→ **Information given**
------------------------------------------------
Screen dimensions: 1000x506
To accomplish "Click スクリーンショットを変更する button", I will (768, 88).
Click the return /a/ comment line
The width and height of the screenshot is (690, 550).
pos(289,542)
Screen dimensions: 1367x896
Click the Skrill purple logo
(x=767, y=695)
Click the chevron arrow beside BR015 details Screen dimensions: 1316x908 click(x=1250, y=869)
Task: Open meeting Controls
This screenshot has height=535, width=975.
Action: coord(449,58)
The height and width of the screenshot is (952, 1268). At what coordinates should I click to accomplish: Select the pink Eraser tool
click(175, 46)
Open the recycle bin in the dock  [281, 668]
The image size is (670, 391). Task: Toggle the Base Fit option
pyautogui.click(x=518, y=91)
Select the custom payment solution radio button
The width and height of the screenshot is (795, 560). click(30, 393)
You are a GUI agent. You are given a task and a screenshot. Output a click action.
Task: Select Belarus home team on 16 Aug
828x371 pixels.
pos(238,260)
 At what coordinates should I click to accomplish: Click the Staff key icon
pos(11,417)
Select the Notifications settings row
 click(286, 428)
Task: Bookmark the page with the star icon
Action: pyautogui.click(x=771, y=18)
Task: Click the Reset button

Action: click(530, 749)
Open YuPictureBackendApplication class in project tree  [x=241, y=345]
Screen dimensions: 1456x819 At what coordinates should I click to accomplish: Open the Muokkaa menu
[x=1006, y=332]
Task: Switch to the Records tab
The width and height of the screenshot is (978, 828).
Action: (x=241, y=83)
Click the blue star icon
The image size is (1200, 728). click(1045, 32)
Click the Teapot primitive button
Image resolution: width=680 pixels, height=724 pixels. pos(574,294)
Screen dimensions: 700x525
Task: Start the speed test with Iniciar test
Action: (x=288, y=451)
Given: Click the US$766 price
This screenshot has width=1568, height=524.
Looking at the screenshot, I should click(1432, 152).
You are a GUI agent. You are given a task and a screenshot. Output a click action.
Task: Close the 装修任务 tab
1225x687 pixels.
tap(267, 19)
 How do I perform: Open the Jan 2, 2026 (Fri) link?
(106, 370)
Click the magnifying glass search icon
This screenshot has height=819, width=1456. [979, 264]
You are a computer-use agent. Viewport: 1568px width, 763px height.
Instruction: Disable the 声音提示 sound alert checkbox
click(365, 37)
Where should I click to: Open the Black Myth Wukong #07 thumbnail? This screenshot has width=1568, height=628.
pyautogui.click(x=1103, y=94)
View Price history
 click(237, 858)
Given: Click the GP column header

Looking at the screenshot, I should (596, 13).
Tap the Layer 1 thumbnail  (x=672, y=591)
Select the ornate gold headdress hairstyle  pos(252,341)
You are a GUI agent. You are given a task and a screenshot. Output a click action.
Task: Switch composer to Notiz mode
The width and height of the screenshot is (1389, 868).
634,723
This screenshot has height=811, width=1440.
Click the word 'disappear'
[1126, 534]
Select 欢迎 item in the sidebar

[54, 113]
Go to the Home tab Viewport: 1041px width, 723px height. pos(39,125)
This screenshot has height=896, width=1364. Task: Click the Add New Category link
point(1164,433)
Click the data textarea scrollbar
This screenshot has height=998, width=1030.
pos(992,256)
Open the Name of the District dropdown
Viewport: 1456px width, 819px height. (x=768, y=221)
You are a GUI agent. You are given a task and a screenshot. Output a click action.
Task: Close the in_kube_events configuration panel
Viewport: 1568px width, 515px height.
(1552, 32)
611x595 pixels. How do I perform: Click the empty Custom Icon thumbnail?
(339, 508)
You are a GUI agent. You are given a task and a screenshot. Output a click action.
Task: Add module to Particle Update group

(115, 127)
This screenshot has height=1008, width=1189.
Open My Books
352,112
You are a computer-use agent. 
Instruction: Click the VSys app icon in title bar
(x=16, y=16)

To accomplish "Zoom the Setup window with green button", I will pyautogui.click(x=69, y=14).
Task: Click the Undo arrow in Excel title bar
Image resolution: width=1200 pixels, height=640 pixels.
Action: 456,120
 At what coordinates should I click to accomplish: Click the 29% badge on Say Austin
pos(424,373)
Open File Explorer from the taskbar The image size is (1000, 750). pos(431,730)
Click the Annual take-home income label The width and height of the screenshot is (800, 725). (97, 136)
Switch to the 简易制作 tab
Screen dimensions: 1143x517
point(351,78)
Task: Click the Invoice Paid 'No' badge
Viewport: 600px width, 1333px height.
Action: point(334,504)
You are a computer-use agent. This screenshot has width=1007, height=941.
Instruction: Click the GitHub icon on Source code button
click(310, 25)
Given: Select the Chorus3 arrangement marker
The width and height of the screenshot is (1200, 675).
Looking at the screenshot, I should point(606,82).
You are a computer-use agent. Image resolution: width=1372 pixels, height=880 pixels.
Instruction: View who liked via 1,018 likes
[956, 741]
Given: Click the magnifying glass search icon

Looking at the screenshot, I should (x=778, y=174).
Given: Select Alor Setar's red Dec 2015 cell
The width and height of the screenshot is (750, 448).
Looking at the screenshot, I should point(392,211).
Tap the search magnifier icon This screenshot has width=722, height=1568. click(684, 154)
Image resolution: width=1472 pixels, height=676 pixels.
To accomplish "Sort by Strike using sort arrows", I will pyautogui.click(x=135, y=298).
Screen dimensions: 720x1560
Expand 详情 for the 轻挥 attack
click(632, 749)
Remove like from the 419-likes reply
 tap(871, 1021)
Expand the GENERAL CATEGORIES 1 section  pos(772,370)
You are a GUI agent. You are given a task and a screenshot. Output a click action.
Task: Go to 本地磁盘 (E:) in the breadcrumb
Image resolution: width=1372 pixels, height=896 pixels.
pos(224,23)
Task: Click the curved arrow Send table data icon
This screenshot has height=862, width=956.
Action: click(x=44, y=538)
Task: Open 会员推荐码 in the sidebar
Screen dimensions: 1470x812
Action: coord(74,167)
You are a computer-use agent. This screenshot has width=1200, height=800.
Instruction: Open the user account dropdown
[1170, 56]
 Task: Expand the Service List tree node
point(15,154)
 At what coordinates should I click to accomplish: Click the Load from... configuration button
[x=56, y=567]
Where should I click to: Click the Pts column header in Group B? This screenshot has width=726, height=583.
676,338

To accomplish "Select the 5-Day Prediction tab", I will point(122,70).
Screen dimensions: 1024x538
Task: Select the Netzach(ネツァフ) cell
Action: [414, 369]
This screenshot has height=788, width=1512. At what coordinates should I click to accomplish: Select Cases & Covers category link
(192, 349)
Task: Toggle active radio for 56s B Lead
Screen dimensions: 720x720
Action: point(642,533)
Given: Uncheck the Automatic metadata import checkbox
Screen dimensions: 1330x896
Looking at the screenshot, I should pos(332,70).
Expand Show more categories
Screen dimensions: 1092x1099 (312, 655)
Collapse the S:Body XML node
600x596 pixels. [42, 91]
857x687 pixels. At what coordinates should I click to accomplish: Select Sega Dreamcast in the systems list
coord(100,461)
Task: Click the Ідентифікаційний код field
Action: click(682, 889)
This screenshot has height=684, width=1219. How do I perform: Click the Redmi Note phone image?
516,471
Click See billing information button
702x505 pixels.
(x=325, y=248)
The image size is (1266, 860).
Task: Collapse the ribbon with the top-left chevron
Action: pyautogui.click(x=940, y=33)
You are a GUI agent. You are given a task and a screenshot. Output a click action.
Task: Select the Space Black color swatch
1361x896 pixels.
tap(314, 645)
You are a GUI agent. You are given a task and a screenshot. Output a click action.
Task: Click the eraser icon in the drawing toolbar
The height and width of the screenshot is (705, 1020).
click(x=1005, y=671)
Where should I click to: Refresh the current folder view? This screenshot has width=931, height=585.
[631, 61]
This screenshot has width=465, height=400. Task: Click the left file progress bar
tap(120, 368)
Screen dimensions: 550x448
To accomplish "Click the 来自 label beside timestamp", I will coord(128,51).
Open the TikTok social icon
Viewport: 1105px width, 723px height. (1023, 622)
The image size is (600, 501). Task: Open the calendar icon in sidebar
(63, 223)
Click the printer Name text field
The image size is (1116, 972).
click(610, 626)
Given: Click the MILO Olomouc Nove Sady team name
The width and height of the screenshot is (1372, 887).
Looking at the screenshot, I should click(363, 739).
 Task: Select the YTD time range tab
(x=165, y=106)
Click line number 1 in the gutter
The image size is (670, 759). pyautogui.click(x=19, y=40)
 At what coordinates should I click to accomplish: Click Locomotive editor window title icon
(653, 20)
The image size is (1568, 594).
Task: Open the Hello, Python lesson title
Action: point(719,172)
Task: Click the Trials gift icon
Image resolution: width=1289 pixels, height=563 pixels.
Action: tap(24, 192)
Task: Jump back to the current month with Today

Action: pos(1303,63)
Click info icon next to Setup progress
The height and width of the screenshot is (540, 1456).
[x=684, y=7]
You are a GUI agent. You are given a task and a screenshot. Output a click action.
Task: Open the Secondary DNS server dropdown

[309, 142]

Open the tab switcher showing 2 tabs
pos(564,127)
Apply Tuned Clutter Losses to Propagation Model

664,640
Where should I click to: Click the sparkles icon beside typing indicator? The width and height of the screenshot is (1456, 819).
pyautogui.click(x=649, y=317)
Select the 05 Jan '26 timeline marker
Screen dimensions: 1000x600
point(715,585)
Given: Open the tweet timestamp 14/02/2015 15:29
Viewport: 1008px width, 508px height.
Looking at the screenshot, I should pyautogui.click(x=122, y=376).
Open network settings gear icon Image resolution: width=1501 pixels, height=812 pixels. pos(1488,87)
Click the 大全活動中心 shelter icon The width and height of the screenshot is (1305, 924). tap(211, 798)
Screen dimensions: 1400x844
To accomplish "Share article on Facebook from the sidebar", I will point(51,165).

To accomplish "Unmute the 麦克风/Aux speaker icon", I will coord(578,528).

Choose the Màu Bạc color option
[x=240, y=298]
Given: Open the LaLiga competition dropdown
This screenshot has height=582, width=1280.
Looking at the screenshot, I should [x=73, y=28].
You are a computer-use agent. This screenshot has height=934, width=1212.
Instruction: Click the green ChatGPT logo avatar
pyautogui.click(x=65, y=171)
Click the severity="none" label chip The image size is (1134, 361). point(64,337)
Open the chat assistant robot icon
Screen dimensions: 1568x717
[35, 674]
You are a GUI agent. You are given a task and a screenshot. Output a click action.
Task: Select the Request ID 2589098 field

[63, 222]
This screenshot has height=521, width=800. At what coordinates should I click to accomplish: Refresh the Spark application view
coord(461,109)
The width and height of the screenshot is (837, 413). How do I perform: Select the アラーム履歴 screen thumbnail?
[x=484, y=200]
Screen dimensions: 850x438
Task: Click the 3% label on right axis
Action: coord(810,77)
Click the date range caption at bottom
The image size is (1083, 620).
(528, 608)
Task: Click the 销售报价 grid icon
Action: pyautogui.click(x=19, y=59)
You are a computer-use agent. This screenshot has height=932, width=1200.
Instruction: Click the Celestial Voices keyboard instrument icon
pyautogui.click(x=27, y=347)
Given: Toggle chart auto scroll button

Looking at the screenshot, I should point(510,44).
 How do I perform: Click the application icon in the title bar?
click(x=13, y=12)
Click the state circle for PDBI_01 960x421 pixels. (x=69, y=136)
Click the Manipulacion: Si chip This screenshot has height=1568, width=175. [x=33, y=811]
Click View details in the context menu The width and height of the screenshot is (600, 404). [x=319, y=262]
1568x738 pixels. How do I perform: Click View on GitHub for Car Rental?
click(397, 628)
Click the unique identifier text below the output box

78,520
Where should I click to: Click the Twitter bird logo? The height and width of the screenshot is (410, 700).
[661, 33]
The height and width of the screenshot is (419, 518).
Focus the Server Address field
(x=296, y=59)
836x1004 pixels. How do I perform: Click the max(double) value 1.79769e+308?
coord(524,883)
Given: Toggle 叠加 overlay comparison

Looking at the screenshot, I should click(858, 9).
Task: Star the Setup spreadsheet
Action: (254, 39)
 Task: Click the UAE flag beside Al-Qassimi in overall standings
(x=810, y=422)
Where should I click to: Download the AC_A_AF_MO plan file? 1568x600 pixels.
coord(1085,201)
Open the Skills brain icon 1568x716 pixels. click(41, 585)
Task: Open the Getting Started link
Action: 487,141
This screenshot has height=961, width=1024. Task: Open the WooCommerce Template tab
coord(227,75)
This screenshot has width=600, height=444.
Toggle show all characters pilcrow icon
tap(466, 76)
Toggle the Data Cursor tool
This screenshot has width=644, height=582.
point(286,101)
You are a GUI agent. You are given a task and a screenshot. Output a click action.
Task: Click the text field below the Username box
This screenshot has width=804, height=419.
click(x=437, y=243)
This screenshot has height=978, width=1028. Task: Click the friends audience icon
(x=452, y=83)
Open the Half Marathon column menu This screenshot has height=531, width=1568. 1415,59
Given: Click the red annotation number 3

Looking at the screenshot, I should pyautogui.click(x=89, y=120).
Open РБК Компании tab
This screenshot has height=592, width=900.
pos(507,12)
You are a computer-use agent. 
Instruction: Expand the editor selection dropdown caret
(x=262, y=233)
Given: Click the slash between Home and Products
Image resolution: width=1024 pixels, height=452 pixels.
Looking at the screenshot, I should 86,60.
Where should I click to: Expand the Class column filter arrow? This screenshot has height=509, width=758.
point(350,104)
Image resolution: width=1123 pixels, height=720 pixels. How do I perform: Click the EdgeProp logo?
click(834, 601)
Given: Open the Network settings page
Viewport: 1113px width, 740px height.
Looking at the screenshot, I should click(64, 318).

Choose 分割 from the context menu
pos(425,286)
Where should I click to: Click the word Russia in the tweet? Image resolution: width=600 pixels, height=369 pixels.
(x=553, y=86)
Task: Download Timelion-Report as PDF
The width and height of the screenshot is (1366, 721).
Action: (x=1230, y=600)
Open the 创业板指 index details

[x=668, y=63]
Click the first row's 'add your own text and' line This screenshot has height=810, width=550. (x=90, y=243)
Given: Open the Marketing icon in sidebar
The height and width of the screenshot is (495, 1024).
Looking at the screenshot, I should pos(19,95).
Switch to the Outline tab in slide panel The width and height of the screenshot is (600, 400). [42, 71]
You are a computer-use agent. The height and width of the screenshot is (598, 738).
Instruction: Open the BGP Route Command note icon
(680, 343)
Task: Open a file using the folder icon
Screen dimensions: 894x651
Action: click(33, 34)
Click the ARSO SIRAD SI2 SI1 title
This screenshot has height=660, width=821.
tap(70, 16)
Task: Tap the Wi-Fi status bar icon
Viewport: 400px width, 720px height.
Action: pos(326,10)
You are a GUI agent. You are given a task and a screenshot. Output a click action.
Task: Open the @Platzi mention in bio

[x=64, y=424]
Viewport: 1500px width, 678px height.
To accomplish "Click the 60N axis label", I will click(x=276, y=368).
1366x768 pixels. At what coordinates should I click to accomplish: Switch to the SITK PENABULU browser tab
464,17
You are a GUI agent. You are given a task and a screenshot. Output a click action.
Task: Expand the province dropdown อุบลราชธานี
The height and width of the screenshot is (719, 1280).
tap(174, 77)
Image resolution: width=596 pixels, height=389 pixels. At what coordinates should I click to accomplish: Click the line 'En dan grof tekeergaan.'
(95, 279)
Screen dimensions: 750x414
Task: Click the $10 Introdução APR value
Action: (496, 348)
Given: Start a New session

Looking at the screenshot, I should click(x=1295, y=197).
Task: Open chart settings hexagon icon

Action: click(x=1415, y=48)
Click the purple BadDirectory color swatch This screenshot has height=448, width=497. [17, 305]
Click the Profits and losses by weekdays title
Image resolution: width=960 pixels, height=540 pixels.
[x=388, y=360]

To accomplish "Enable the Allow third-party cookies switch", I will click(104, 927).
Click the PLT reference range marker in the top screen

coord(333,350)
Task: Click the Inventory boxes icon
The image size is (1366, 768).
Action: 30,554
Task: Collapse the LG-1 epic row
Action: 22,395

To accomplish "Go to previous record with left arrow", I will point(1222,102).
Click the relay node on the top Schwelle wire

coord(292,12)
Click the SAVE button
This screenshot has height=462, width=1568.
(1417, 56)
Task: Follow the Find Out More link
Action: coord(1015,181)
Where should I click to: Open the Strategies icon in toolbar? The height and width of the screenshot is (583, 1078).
------------------------------------------------
→ **What the exercise asks**
Copy every line of the entries in which "timestamp" can be found.

→ **Solution to this exercise**
To accomplish "Click the 来自 label beside timestamp", I will coord(128,51).
Given: Open the tweet timestamp 14/02/2015 15:29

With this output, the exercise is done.